Define the contraction factor \[\begin{equation}\label{eq:contraction} β = \max_{\substack{ s,s' \in \ALPHABET S \\ a \in \ALPHABET A(s), w \in \ALPHABET A(s')}} \biggl[ 1 - \sum_{z \in \ALPHABET S} \min\{ P(z | s,a), P(z | s', w) \biggr]. \end{equation}\] Note that \(β \in [0, 1]\).
Theorem 14.1 For any \(V_1, V_2 \in \reals^n\), \[ \SPAN(\mathcal B V_1 - \mathcal B V_2) \le γ β\, \SPAN(V_1 - V_2). \]
14.2 Computational complexity of value iteration
Note that \(β \in [0, 1]\). We will first rule out the case \(β = 0\). If \(β = 0\), then \(P(z | s, a) = P(z | s', w)\) for all \(s, s', z \in \ALPHABET S\) and \(a \in \ALPHABET A(s)\) and \(w \in \ALPHABET A(s')\), which implies that all deterministic policies have the same transition probabilities. Therefore, a deterministic policy \(π\) is optimal if and only if it minimize the one-step cost. Thus, the case with \(β = 0\) is trivial. So, in the rest of the analysis, we assume that \(β \in (0, 1)\).
Theorem 14.2 Start with an abritrary \(V_0\). If \(Δ_1 = 0\), then we obtain an optimal policy in iteration 1. Otherwise, for any \(ε > 0\), value iteration finds an \(ε\)-optimal policy in no more than \(K^*(γ)\) iterations, where \[\begin{equation}\label{eq:K*} K^*(γ) = \left\lceil \frac{ \log \frac{(1-γ) ε β}{Δ_1} } {\log(γβ)} \right\rceil. \end{equation}\] In addition, each iteration uses at most \(O(nM)\) operations.

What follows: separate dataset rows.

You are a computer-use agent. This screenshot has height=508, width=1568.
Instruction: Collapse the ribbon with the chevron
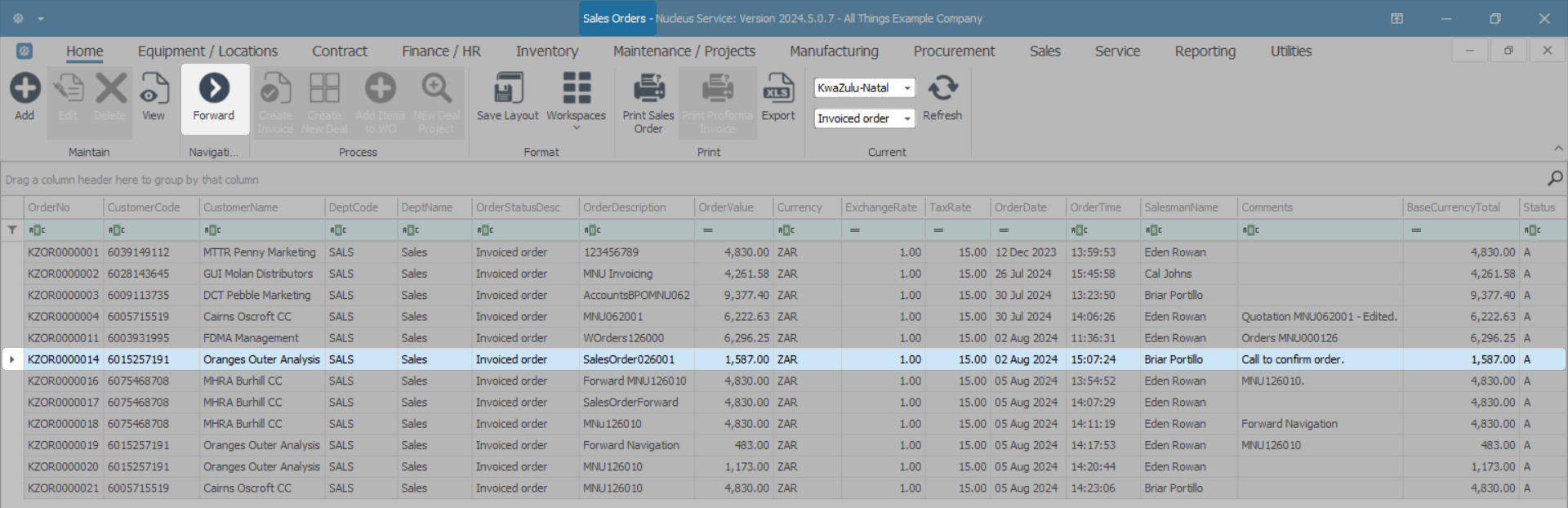(x=1558, y=149)
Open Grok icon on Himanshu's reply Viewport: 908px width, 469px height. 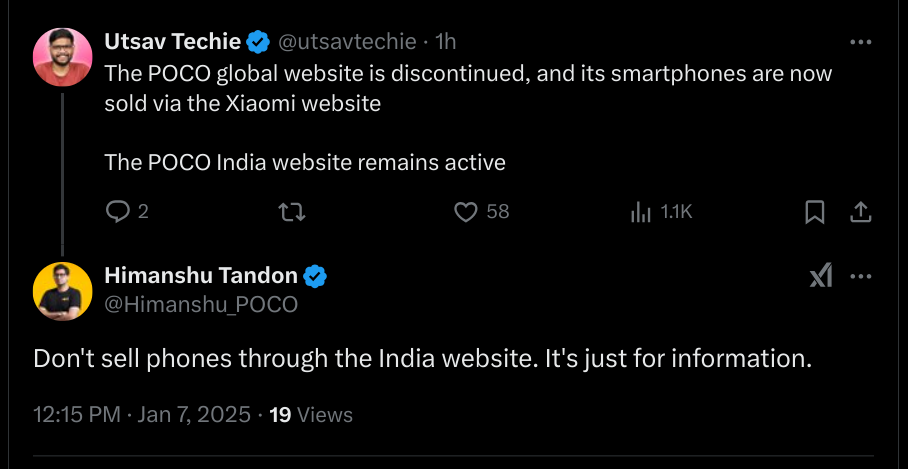click(821, 277)
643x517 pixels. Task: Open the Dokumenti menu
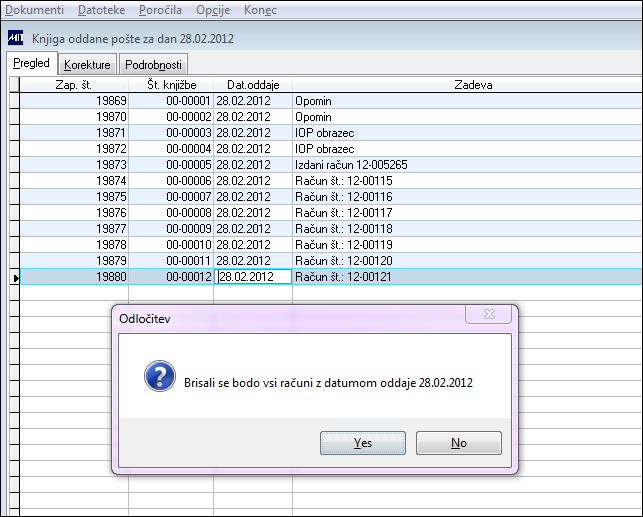tap(34, 10)
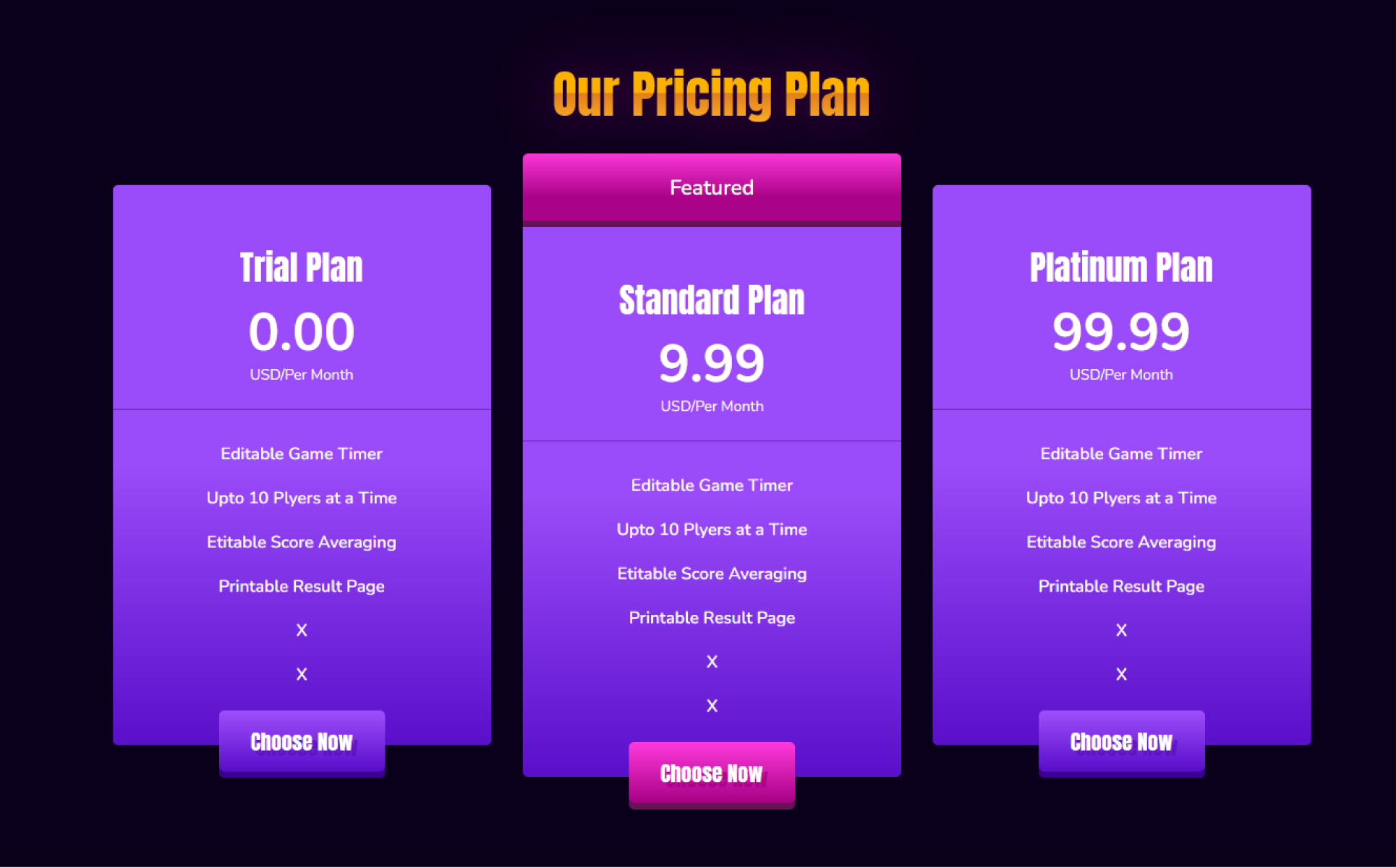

14.3 The bound may be exact
We now present an example (due to Feinberg and He (2020)) to show that the bound in Theorem 14.2 may be exact. Consider an MDP with \(\ALPHABET S = \{1, 2, 3\}\), \(\ALPHABET A = \{1,2 \}\), with \(\ALPHABET A(1) = \{1, 2\}\) and \(\ALPHABET A(2) = \ALPHABET A(3) = \{1\}\). The per-step transitions are \[ P(1) = \MATRIX{0 & 0 & 1 \\ 0 & 1 & 0 \\ 0 & 0 & 1 }, \quad\text{and}\quad P(2) = \MATRIX{0 & 1 & 0 \\ * & * & * \\ * & * & *}, \] where \(*\) indicates that the corresponding action is infeasible. The reward matrix is \[ r = \MATRIX{1 & 0 \\ 1 & * \\ -1 & *}. \]
Suppose we start with an initial \(V_0 = \VEC(1, 2, -2)\). Then elementary calculations show that \[ V_k = \MATRIX{ γ^k \\ γ^k \\ -γ^k} + \MATRIX{ \sum_{\ell = {\color{red} 1}}^{k} γ^\ell \\ \sum_{\ell = 0}^{k} γ^\ell \\ \sum_{\ell = 0}^{k} γ^\ell }. \] Thus, \[ V_k - V_{k-1} = \MATRIX{ 2 γ^k - γ^{k-1} \\ 2 γ^k - γ^{k-1} \\ - 2 γ^k + γ^{k-1} }. \] Hence, \[ \SPAN(V_k - V_{k-1}) = 2γ^{k-1} |2γ - 1| = γ^{k-1} \SPAN(V_1 - V_0). \]
Thus, for this model, the expression \eqref{eq:K*} is exact.
Notes
The discussion on span semi-norm and Theorem 14.1 is from Puterman (2014). Theorem 14.2 is from Feinberg and He (2020).